I would be careful to push this argument too much. I think it has merit, but I think it’s important that even when you don’t cede control, explicitness can still be the right choice. With regards to Java’s main, typing public static void main can seem like a bunch of boilerplate, but within the confines of Java, that is pretty much how I would expect main to look. I.e. it should be public, it should be static, and it should have a return type (though whether void is the right choice is debatable at least). In other words, no, Java doesn’t cede control in these aspects, but they conform quite well to my mental model of how Java works. This makes it quite easy to wrap my head around, whereas if main had been given even more special status than it already has (so you only had to type e.g. void main or main), it would require that I add a bigger special case to my mental model.
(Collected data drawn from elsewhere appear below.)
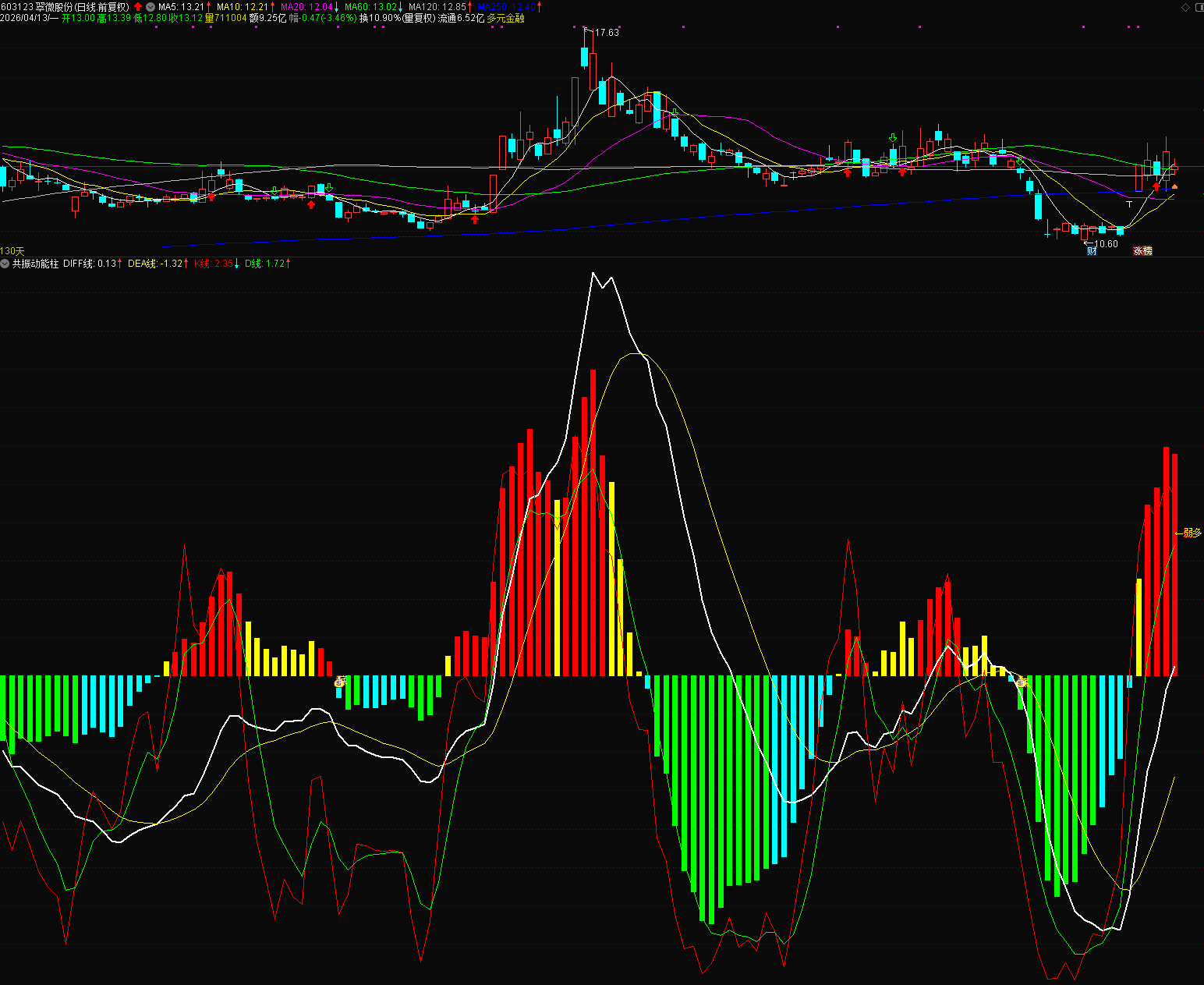Image resolution: width=1204 pixels, height=985 pixels.
Task: Click the diamond icon at top right
Action: tap(1186, 7)
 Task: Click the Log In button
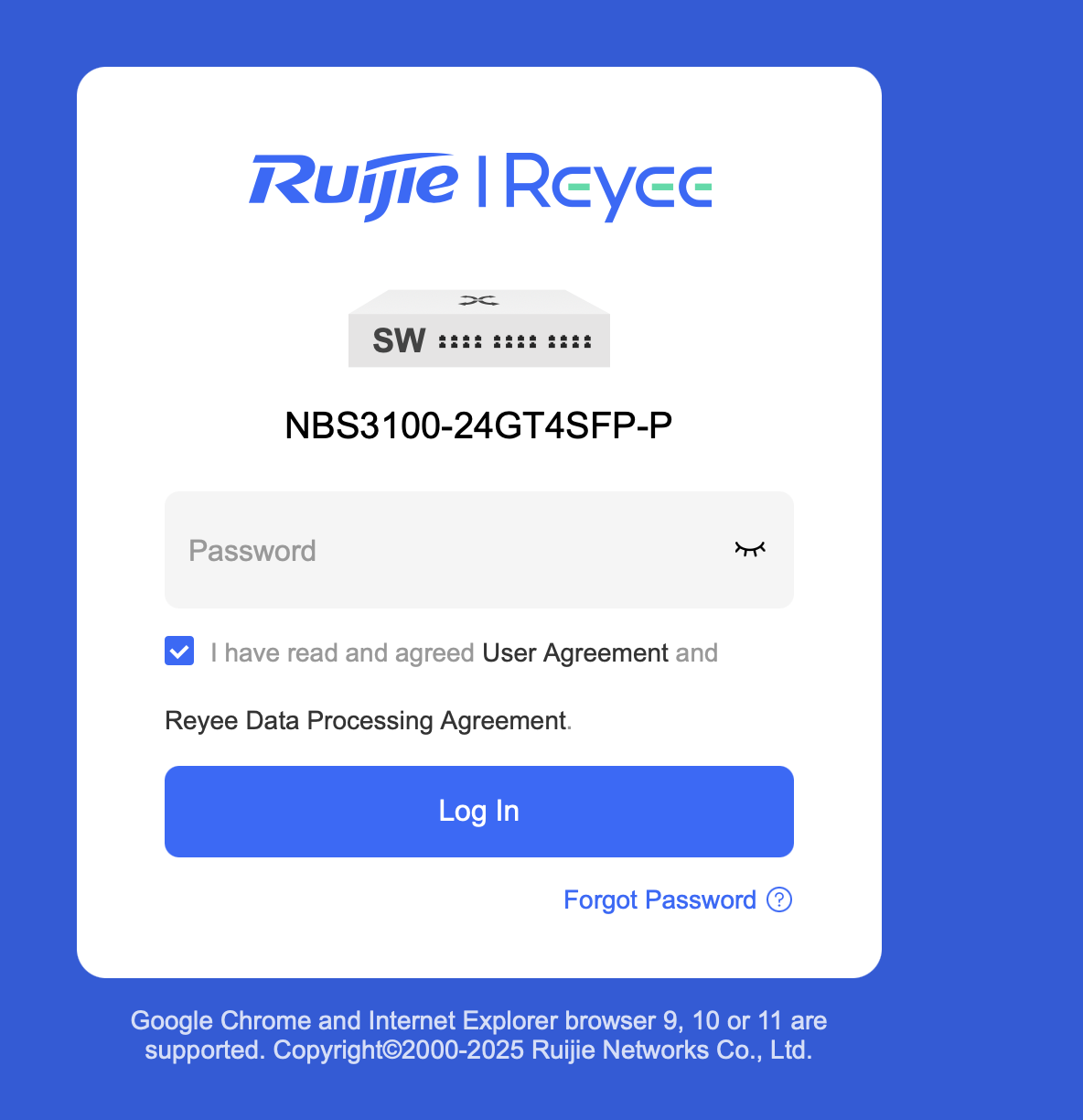point(479,812)
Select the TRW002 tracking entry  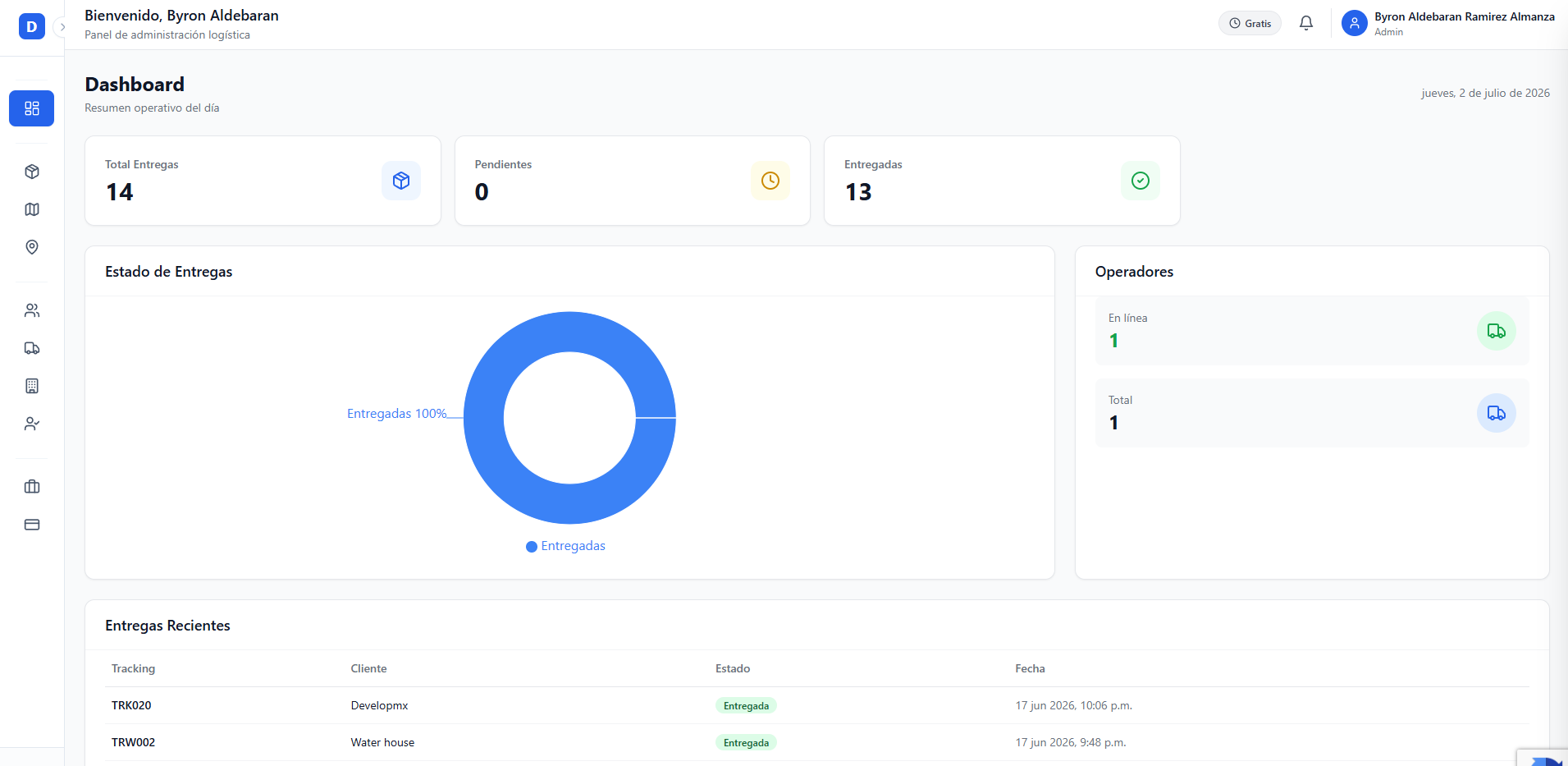coord(133,742)
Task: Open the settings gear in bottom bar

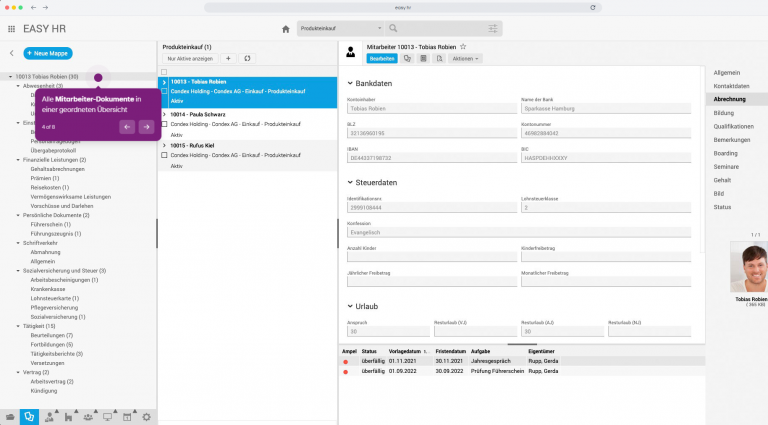Action: [147, 416]
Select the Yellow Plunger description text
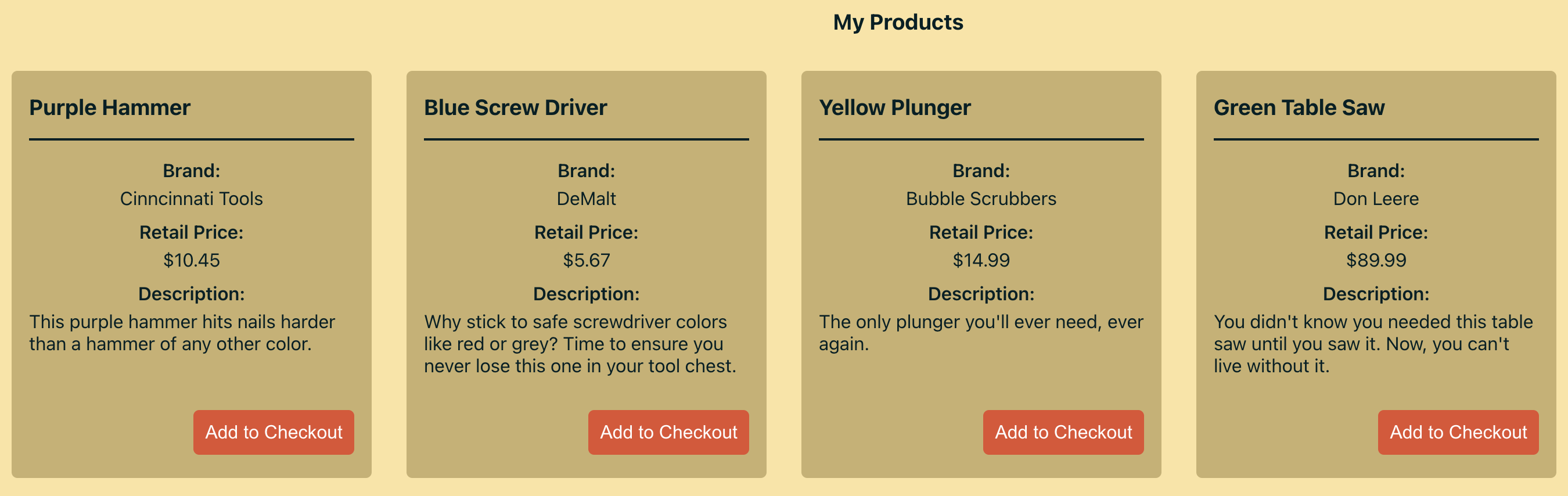The width and height of the screenshot is (1568, 496). click(980, 332)
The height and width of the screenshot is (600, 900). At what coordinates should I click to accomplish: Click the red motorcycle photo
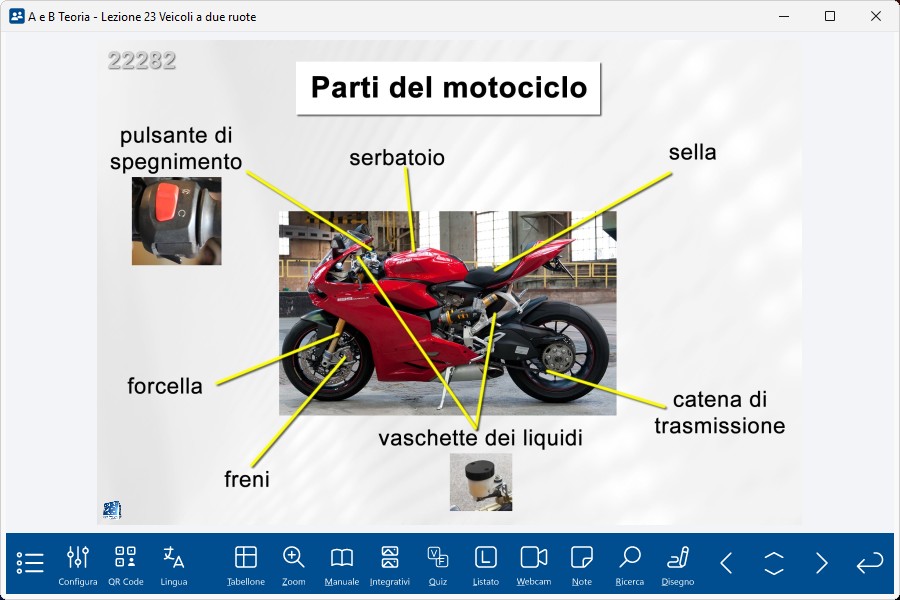447,312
Quite a few years passed before I even learned what main really did; up till then, I wouldn’t worry about it, because it always came pre-populated when I created a new project in whatever IDE I was using. I just knew it was the entry point for my code to run from. I think the same argument applies for the outer return type here. Whenever I type async fn in my IDE, I’m going to get all the boilerplate handled for me, and then it becomes really easy to read the code later when my mental model catches up to what is actually going on.

Of course, not everyone uses an IDE, but the underlying point for me is that I want to be able to see that my code fulfills the “async contract”, in the same way that main in Java fulfills the “entry point contract”. The most common way of enforcing such contracts in Rust is of course to have users implements traits, but that would be too much boilerplate. But I would still expect any function that returns impl Future to be awaitable, because that’s the contract. But then what does async do? If it just declares that I can use await within a given block, that’s fine since it’s just a simple addition to my mental model. But if it also starts interacting with function declaration syntax, I need to start special casing how functions work in my mental model. This might be nice at first when learning, but I’m personally more likely to just ignore the details in the beginning, and appreciate having them later, than the other way around (based on prior experience).


@KasMA1990 I agree. The benefit of the async fn compared to fn + async block should be that we save one indentation level, one pair of {} and get lifetime elision. Everything else should be the same. No “special casing how functions work”. Exactly!


Another reason i like the impl Future<Ouput = T> aproach is that it allows us to us to name the return type for free using existential type. Without this we would have to come up with additional syntax for what seems like a subset of the larger problem to me.

We also need extra syntax for specifying the additional trait bounds of the return type and I think that we will keep running in to situations like this.